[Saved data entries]

--- START ---

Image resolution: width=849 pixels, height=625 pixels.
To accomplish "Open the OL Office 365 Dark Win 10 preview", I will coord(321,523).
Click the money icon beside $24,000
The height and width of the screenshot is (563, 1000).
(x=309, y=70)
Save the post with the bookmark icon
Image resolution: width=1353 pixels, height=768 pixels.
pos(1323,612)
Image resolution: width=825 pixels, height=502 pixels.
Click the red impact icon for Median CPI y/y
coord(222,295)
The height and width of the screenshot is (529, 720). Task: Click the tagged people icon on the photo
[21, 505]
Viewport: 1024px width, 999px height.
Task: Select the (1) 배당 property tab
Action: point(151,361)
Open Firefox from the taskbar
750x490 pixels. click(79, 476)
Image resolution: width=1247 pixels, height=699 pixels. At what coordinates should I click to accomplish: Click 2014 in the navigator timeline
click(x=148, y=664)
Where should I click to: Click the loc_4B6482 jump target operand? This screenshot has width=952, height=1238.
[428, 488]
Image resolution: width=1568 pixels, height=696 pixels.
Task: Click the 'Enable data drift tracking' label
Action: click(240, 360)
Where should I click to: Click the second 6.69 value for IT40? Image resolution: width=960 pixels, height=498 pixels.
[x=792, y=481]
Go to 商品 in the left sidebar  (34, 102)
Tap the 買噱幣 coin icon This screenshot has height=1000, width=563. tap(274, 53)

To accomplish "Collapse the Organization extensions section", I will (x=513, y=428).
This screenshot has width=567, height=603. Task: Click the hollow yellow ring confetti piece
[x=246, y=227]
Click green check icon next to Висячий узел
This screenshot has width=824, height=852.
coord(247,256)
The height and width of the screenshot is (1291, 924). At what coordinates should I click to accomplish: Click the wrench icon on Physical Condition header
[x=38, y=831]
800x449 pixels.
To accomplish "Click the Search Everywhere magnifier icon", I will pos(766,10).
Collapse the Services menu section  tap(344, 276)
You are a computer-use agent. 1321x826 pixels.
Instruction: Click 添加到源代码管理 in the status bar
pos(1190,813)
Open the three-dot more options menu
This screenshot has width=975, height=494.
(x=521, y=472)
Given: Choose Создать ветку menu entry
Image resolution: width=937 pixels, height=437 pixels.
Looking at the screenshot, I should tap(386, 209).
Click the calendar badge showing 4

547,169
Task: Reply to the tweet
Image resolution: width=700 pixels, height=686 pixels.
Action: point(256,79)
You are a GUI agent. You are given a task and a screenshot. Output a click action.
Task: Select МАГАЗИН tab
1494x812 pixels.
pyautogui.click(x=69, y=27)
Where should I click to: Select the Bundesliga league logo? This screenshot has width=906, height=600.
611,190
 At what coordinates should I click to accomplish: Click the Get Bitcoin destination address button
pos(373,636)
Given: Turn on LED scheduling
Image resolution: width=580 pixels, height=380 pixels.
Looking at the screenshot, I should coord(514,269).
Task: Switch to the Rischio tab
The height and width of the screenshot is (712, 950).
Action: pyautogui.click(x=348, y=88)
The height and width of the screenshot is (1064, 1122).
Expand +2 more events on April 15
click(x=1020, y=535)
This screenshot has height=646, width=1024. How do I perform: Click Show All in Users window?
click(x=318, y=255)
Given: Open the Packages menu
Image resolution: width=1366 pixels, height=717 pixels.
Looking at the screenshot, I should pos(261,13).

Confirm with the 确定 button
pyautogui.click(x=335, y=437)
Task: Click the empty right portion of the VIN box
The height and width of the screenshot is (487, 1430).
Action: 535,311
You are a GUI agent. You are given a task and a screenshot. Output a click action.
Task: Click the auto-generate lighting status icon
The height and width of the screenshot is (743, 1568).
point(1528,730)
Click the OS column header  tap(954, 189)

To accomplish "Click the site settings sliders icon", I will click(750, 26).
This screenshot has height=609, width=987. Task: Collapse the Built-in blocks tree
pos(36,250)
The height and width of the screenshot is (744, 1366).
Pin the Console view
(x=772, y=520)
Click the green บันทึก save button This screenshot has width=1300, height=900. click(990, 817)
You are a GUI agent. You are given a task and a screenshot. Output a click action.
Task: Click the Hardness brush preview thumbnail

--- END ---

TASK TO COMPLETE →
Nothing is to be left out; every record above must be repeated exactly.

FINISHED EXERCISE →
Image resolution: width=849 pixels, height=625 pixels.
To accomplish "Open the OL Office 365 Dark Win 10 preview", I will coord(321,523).
Click the money icon beside $24,000
The height and width of the screenshot is (563, 1000).
(x=309, y=70)
Save the post with the bookmark icon
Image resolution: width=1353 pixels, height=768 pixels.
pos(1323,612)
Image resolution: width=825 pixels, height=502 pixels.
Click the red impact icon for Median CPI y/y
coord(222,295)
The height and width of the screenshot is (529, 720). Task: Click the tagged people icon on the photo
[21, 505]
Viewport: 1024px width, 999px height.
Task: Select the (1) 배당 property tab
Action: point(151,361)
Open Firefox from the taskbar
750x490 pixels. click(79, 476)
Image resolution: width=1247 pixels, height=699 pixels. At what coordinates should I click to accomplish: Click 2014 in the navigator timeline
click(x=148, y=664)
Where should I click to: Click the loc_4B6482 jump target operand? This screenshot has width=952, height=1238.
[428, 488]
Image resolution: width=1568 pixels, height=696 pixels.
Task: Click the 'Enable data drift tracking' label
Action: click(240, 360)
Where should I click to: Click the second 6.69 value for IT40? Image resolution: width=960 pixels, height=498 pixels.
[x=792, y=481]
Go to 商品 in the left sidebar  (34, 102)
Tap the 買噱幣 coin icon This screenshot has height=1000, width=563. tap(274, 53)

To accomplish "Collapse the Organization extensions section", I will (x=513, y=428).
This screenshot has width=567, height=603. Task: Click the hollow yellow ring confetti piece
[x=246, y=227]
Click green check icon next to Висячий узел
This screenshot has width=824, height=852.
coord(247,256)
The height and width of the screenshot is (1291, 924). At what coordinates should I click to accomplish: Click the wrench icon on Physical Condition header
[x=38, y=831]
800x449 pixels.
To accomplish "Click the Search Everywhere magnifier icon", I will pos(766,10).
Collapse the Services menu section  tap(344, 276)
You are a computer-use agent. 1321x826 pixels.
Instruction: Click 添加到源代码管理 in the status bar
pos(1190,813)
Open the three-dot more options menu
This screenshot has width=975, height=494.
(x=521, y=472)
Given: Choose Создать ветку menu entry
Image resolution: width=937 pixels, height=437 pixels.
Looking at the screenshot, I should tap(386, 209).
Click the calendar badge showing 4

547,169
Task: Reply to the tweet
Image resolution: width=700 pixels, height=686 pixels.
Action: point(256,79)
You are a GUI agent. You are given a task and a screenshot. Output a click action.
Task: Select МАГАЗИН tab
1494x812 pixels.
pyautogui.click(x=69, y=27)
Where should I click to: Select the Bundesliga league logo? This screenshot has width=906, height=600.
611,190
 At what coordinates should I click to accomplish: Click the Get Bitcoin destination address button
pos(373,636)
Given: Turn on LED scheduling
Image resolution: width=580 pixels, height=380 pixels.
Looking at the screenshot, I should coord(514,269).
Task: Switch to the Rischio tab
The height and width of the screenshot is (712, 950).
Action: pyautogui.click(x=348, y=88)
The height and width of the screenshot is (1064, 1122).
Expand +2 more events on April 15
click(x=1020, y=535)
This screenshot has height=646, width=1024. How do I perform: Click Show All in Users window?
click(x=318, y=255)
Given: Open the Packages menu
Image resolution: width=1366 pixels, height=717 pixels.
Looking at the screenshot, I should pos(261,13).

Confirm with the 确定 button
pyautogui.click(x=335, y=437)
Task: Click the empty right portion of the VIN box
The height and width of the screenshot is (487, 1430).
Action: 535,311
You are a GUI agent. You are given a task and a screenshot. Output a click action.
Task: Click the auto-generate lighting status icon
The height and width of the screenshot is (743, 1568).
point(1528,730)
Click the OS column header  tap(954, 189)

To accomplish "Click the site settings sliders icon", I will click(750, 26).
This screenshot has height=609, width=987. Task: Collapse the Built-in blocks tree
pos(36,250)
The height and width of the screenshot is (744, 1366).
Pin the Console view
(x=772, y=520)
Click the green บันทึก save button This screenshot has width=1300, height=900. click(990, 817)
You are a GUI agent. You are given a task and a screenshot. Output a click action.
Task: Click the Hardness brush preview thumbnail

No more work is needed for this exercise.